To honor the patrons who have kept the popular eatery churning out baked goods and prepared dishes for so long, owner Keith Davis will host an appreciate weekend on Saturday and Sunday with 30 percent off all breakfasts, $3 lattes and free pear-shaped butter cookies and cider.
When Mr. Davis opened the Golden Pear in 1991, he and his landlord and business neighbor Benhard Kiembock were just two of many locally-owned business owners on East Hampton’s other main street. Now they are two of only a few.
“Things have changed so much,” Mr. Davis said on Friday while making his daily rounds between the three Golden Pear Cafes in Southampton, Bridgehampton and East Hampton. “In the late ’90s and early 2000s East Hampton really got discovered by the major retail stores. Coach opened in the late 1990s … and then Ralph Lauren and the billboard fashion brands started coming. Sadly, that drove up rent to the point the local businesses couldn’t sustain. Those local businesses that were open year-round and their employees who were our customers, that all evaporated.”

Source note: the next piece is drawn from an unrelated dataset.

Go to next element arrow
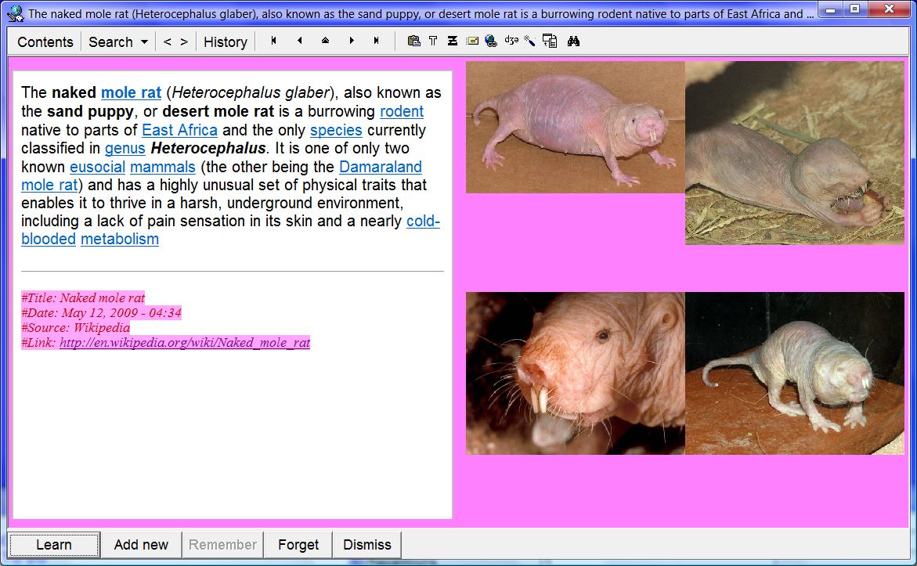Viewport: 917px width, 566px height. pos(351,41)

In short order, however, the evolution of the South Fork community filled in the gaps. After 9/11, many second-homeowners, who would normally only use their homes in the summer, escaped the horror of the city and discovered the beauty of early fall in the region. Some moved to the area full-time and soon most second-homeowners began regularly using their East End retreats on shoulder-season weekends.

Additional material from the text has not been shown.